O pedido de Moraes havia sido feito no âmbito do inquérito das fake news, do qual o ministro é relator. No entanto, como os dois ministros pediram que o presidente da Corte tome providências sobre os fatos apresentados, os dois casos passaram a ser responsabilidade de Fachin. Isso significa que é o ministro Fachin quem vai definir os procedimentos que devem ser adotados.
Por exemplo, se os casos serão, de fato, levados ao plenário como pedido dos ministros; e qual vai ser o rito para essas análises.
André Mendonça e Alexandre de Moraes em sessão do Supremo em 2 de setembro de 2026 Antonio Augusto/STF No início da semana, Fachin já havia pedido que os ministros do tribunal André Mendonça e Alexandre de Moraes, o procurador-geral da República (PGR), Paulo Gonet, e o diretor-geral da Polícia Federal, Andrei Rodrigues, se manifestassem em até 5 dias úteis sobre os acontecimentos recentes no Supremo, envolvendo o caso Master.
A decisão de Fachin foi tomada após Mendonça retirar, na terça-feira (1º), o sigilo de um relatório da Polícia Federal que expõe mensagens e contatos entre o banqueiro Daniel Vorcaro, e o ministro Alexandre de Moraes. 🔎Moraes, Andrei e Gonet foram citados por Daniel Vorcaro em mensagens obtidas pela Polícia Federal no celular do dono do Banco Master. Mendonça sugeriu na mesma decisão que os elementos constantes dos relatórios da PF sobre o caso fossem avaliados pelo plenário da Corte.
Após a divulgação das informações, o relator também determinou que a PGR desse seu parecer sobre o tema. O procurador Paulo Gonet – mencionado nos relatórios publicizados por Mendonça – afirmou que a investigação é nula e não poderia ter sido feita sem um pedido do Ministério Público ou da própria PF. Moraes pediu investigação O ministro Alexandre de Moraes, por sua vez, encaminhou na noite dessa quinta-feira (3) ao presidente da Corte, ministro Edson Fachin, um pedido de investigação contra o Mendonça.

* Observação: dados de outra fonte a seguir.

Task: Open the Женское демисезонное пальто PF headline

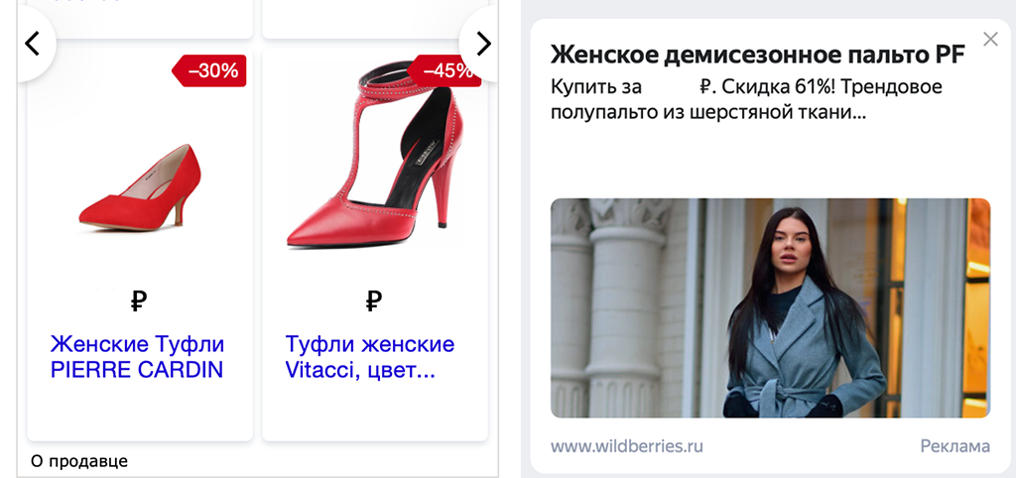Action: point(757,56)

Na petição, Moraes disse que há presença de fortes indícios da prática de improbidade administrativa, abuso de autoridade, crime de responsabilidade e favorecimento a determinados grupos políticos no exercício da relatoria dos casos Master e INSS.
No entanto, ele cita um relatório da PF em que os investigadores apontam a ressalva de que o documento é de uso restrito, não tem poder de decisão, não pode ser usado como prova e não pode ser usado para fundamentar representação ou ser citado "como fonte em documento externo". 🔎 Na prática, isso indica que o material de inteligência produzido pela PF não teria validade legal para servir como prova de um processo. Isso porque não cumpriria requisitos formais.

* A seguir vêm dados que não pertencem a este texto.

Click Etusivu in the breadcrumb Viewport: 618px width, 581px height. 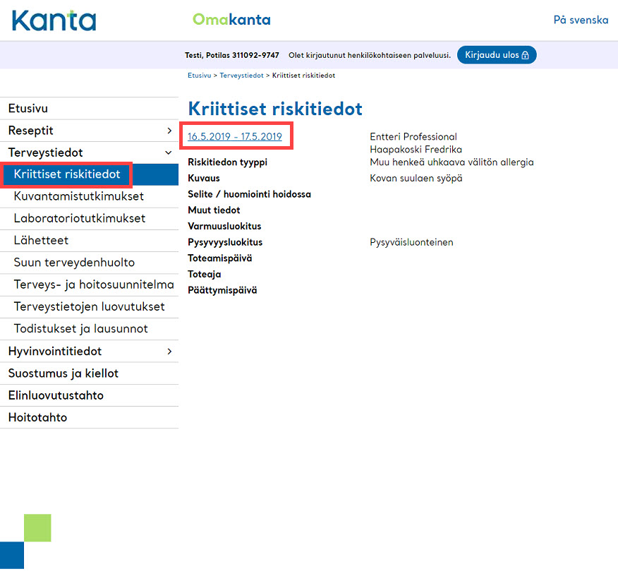coord(200,76)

Relatórios de inteligência em geral, por sua natureza, não são feitos para serem usados em processos judiciais. É por isso que, nesse caso, seu conteúdo é tratado como indício.
Mas, com base nas informações citadas pela PF, Moraes afirmou que Mendonça teria usurpado as autoridades policiais da direção das investigações, conduzido irregularmente tratativas de eventual delação e direcionado, por “motivos pessoais e políticos", a investigação de determinados alvos, e cita seu próprio nome, e o do presidente do Senado, Davi Alcolumbre (União-AP).
Moraes citou a Constituição Federal e o regimento do STF, que afirmam ser de competência de órgão colegiado analisar a possível prática de crime comum por parte de magistrados. Segundo Moraes, o relatório da PF indica medidas tomadas por Mendonça “com flagrante perda de imparcialidade”.